Selain itu, menyadari emosi negatif dapat dilakukan seperti halnya ini, kalau kita sedang sedih, maka sadari kalau kita sedang sedih. Ketika kita marah, maka sadari kalau kita memang lagi marah. Dengan demikian, penyadaran menjadi penanganan pertama saat menghadapi emosi negatif yang muncul. Penyadaran ini akan memberikan jalan kepada kita menuju sikap peberimaan diri.

Kedua, penerimaan emosi negatif, terdapat istilah keren Life isn’t about avoiding the storm, it’s about learning how to dance in the rain. Bentuk penerimaan bisa diwujudkan dengan merasakan perasaan tidak nyaman dari emosi negatif tanpa ada perlawanan diri.  Dikarenakan, jika emosi semakin dilawan maka emosi akan semakin kuat. Misal, saat kita merasa sedih karena tidak bisa bermain keluar rumah gara-gara wabah Covid-19 lalu jika kita melawan kesedihan itu malah perasaan sedih akan menjadi semakin kuat. Begitu juga dengan emosi negatif lainnya.

Dengan demikian, cara terbaik saat menghadapi emosi negatif yaitu disadari dan diterima bukan melawannya. Awalnya memang terasa sulit untuk menerima keadaan yang tidak menyenangkan. Namun, dengan melakukan penerimaan hadirnya emosi maka akan membuka ruang perasaan kita untuk memiliki perasaan lega dan damai dengan diri.

Ketiga, memaknai emosi negatif, maksudnya adalah kita memberikan reflesksi yang positif terhadap emosi negatif. Khususnya bagi individu yang memiliki perasaan tidak menyenangkan ketika melakukan karantina diri di saat menghadapi wabah Covid-19. Dikarenakan, setiap kejadian yang menimpa kita tentu membawa sebuah pelajaran. Adanya pemaknaan membuat kita menjadi dewasa secara emosional. Kerelaan diri (tawakal) terhadap setiap kejadian memberikan kekayaan bermakna dalam menjalani hidup. Salah satunya adalah wabah Covid-19.

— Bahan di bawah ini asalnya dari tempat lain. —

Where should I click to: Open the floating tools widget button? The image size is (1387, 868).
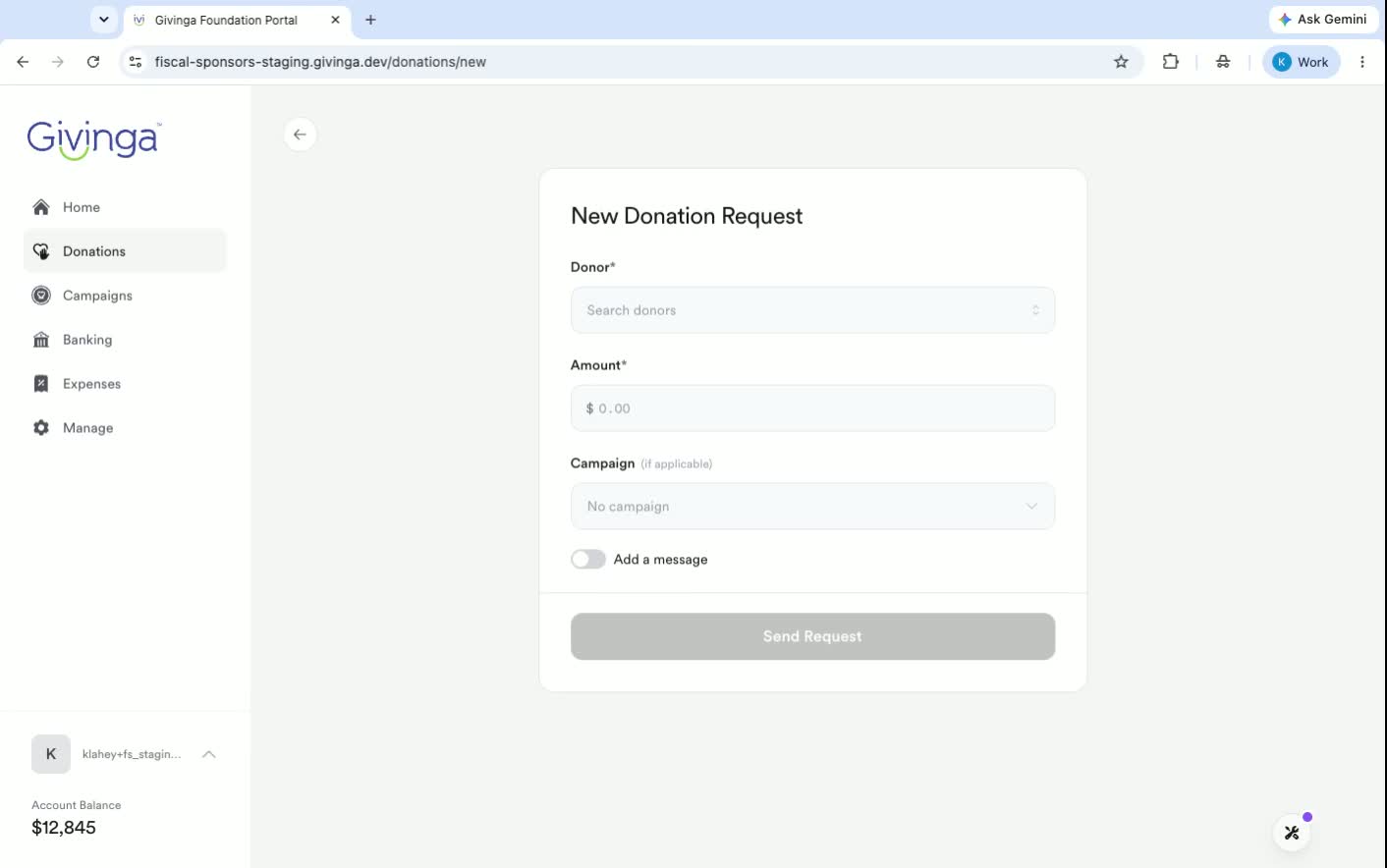tap(1292, 833)
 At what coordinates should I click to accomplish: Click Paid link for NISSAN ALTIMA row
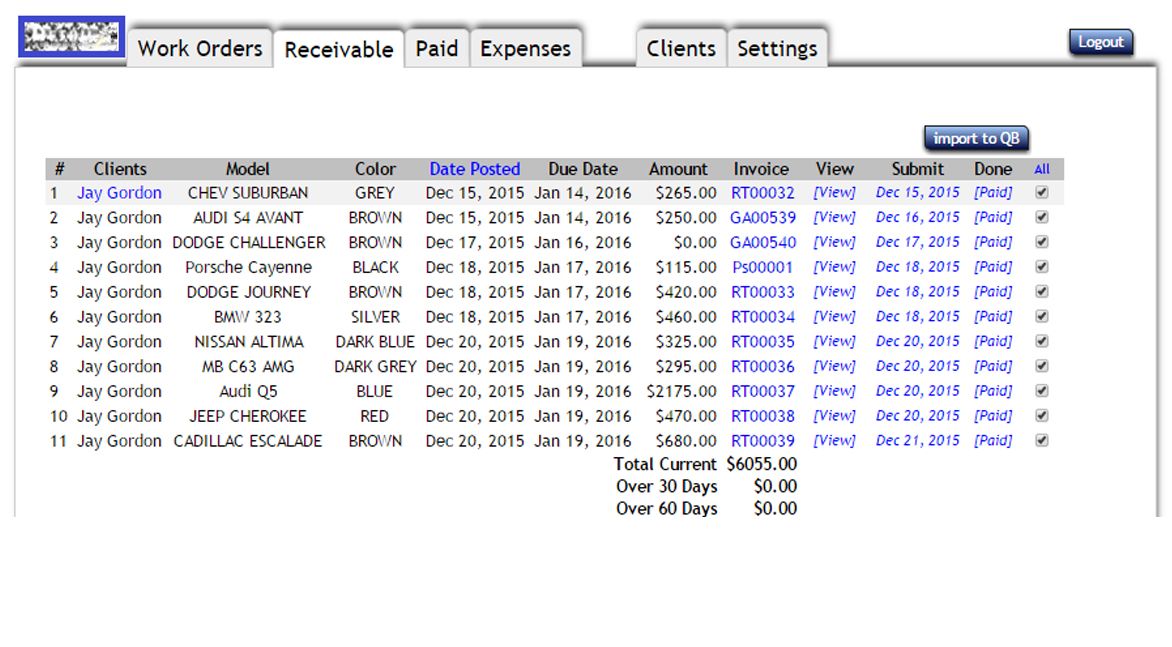tap(993, 341)
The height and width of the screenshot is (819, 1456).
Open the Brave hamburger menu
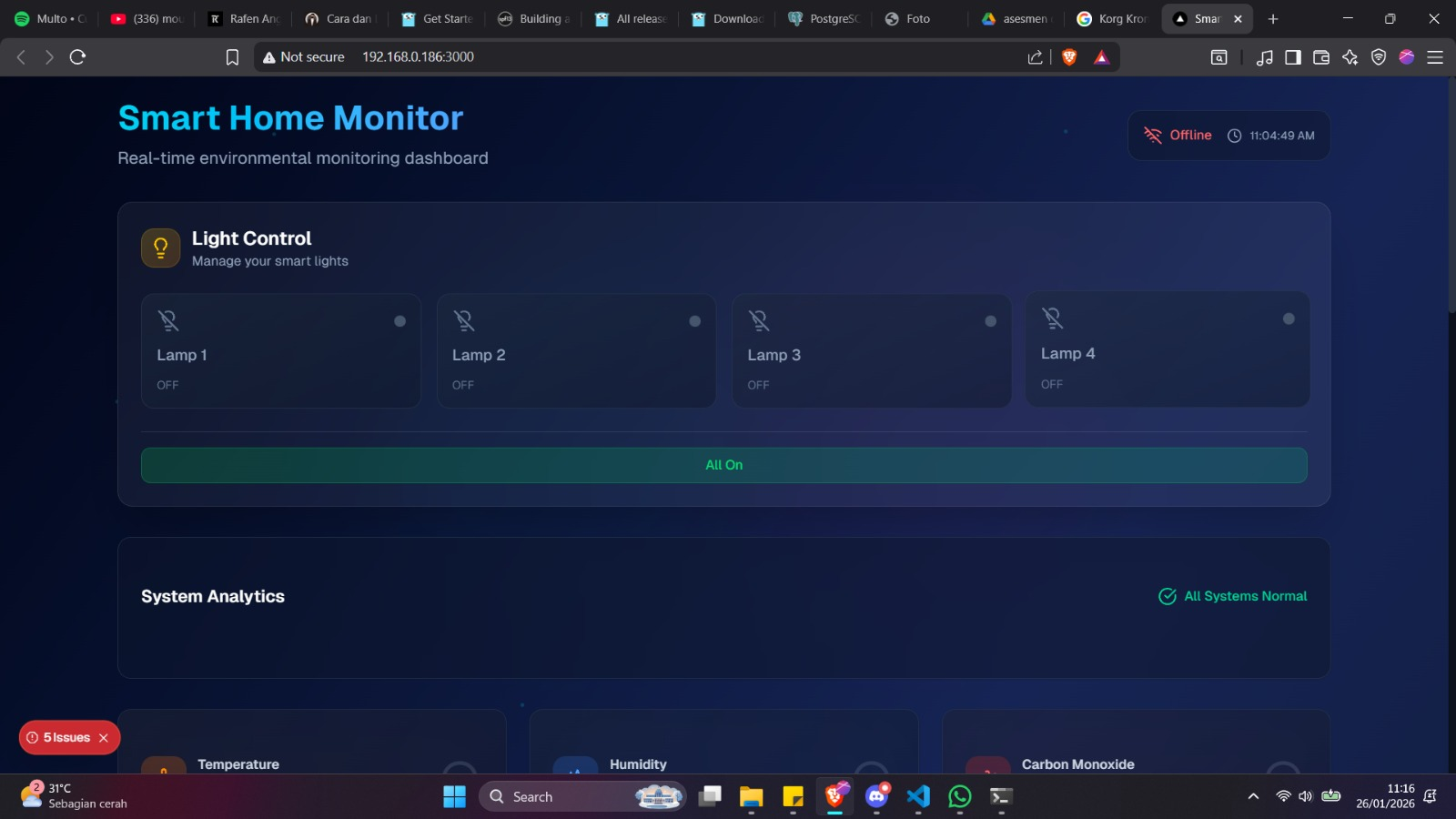pos(1435,57)
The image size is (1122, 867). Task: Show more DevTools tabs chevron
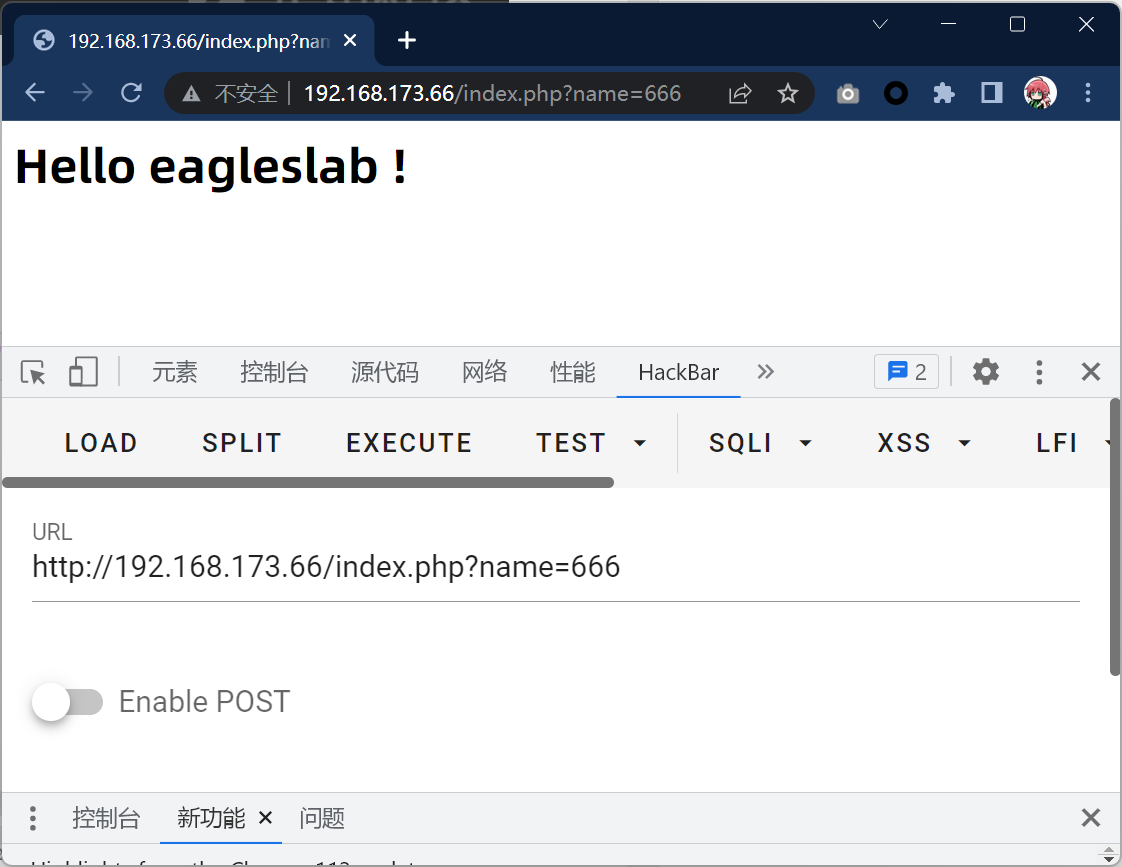(766, 372)
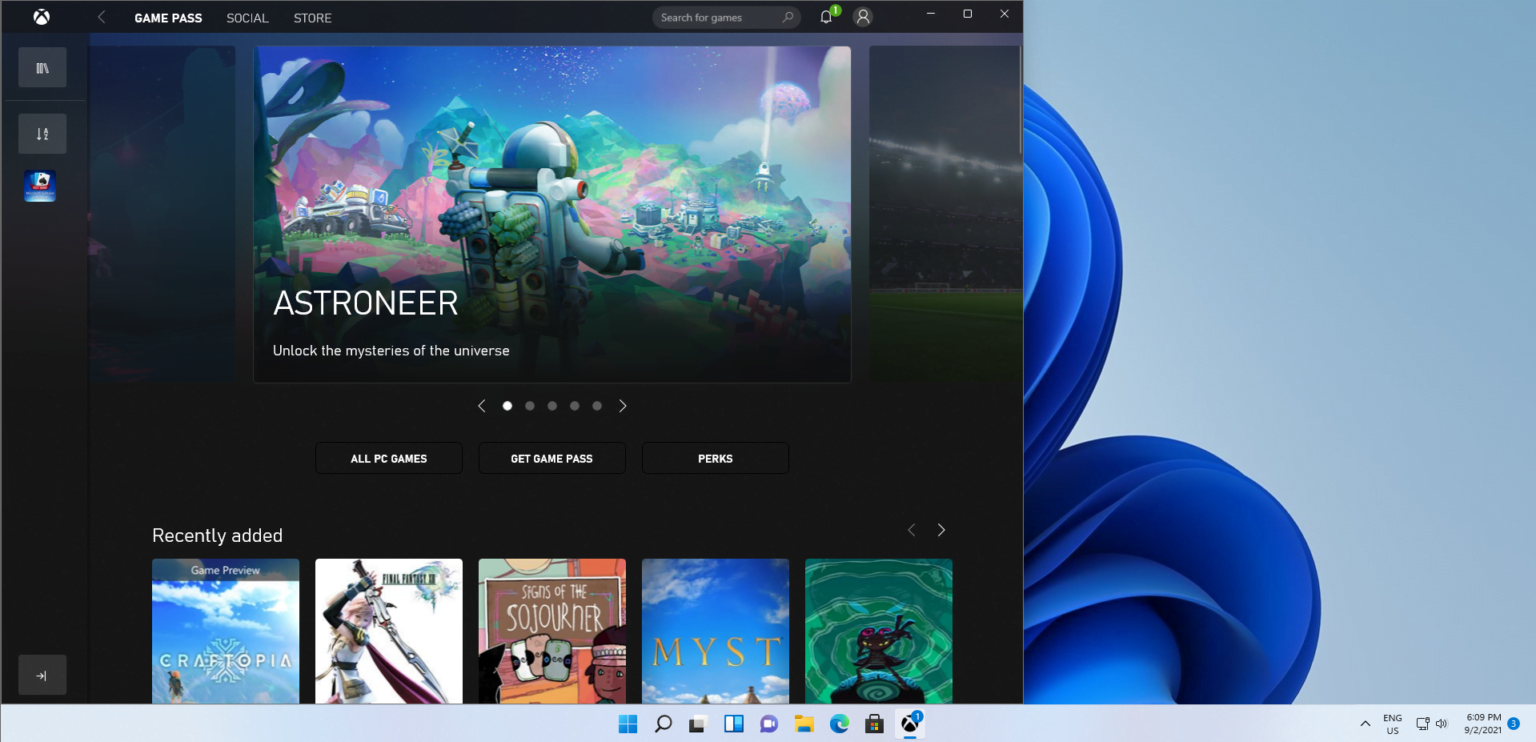Click the Search for games field
This screenshot has width=1536, height=742.
coord(727,17)
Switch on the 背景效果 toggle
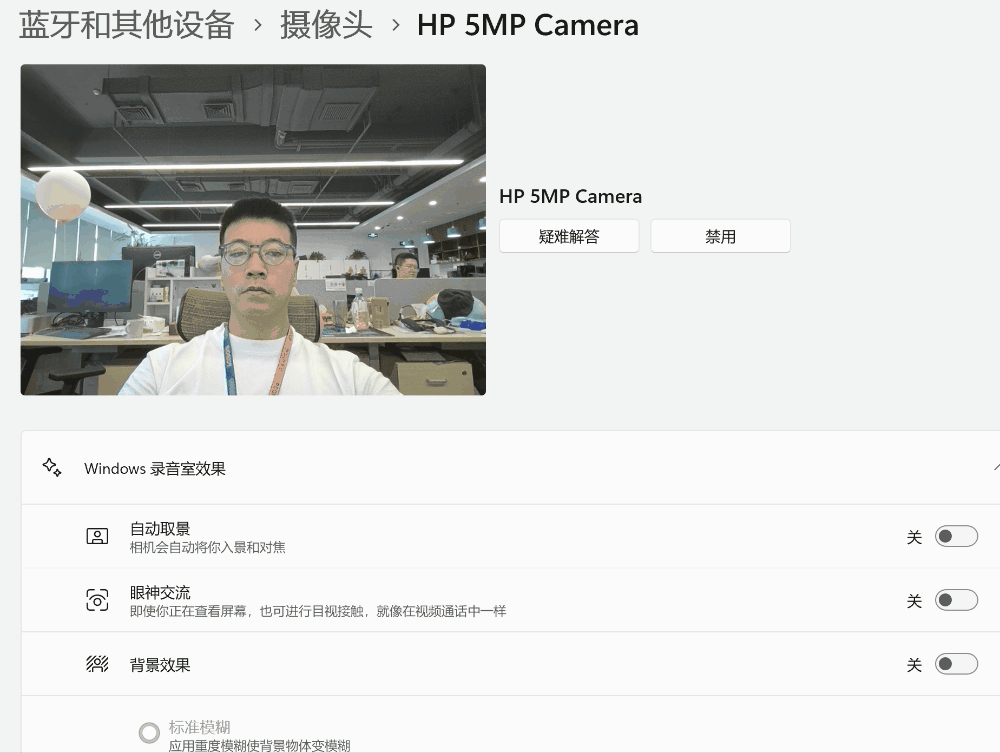1000x753 pixels. pos(955,664)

Emosi membantu kita sebagai umpan balik atas sebuah peristiwa. Semua emosi itu penting, terlepas dari negatif atau positif emosi. Ketika emosi negatif hadir selayaknya kita terbuka untuk menerimanya. Menyadari hadirnya emosi negatif, melakukan penerimaan terhadap emosi negatif, dan memaknai kembali hadirnya emosi tersebut. Dengan demikian, ketika berdamai dengan emosi negatif, maka kita akan memiliki kehidupan yang optimal dan berkualiatas. Dikarenakan, Yusuf (2006) mengungkapkan, emosi negatif dapat melemahkan semangat, menghambat atau mengganggu konsentrasi belajar, terganggu penyesuaian sosial dan lingkungan.

 

Referensi:

HR. Ahmad, ath-Thabrani, ad-Daruqutni. Hadits ini dihasankan oleh al-Albani  dalam Shahihul Jami’ no: 3289.

David, Susan. 2016. EMOTIONAL AGILITY: Get Unstuck, Embrace Change, and Thrive in Work and Life. (Ebook)

Goleman, Daniel. 2002. Kecerdasan Emosi Untuk Mencapai Puncak Prestasi. Jakarta: PT Gramedia Pustaka Utama.

Yusuf, Syamsu. 2004. Psikologi Perkembangan anak & Remaja. Bandung: PT Remaja Rosda Karya.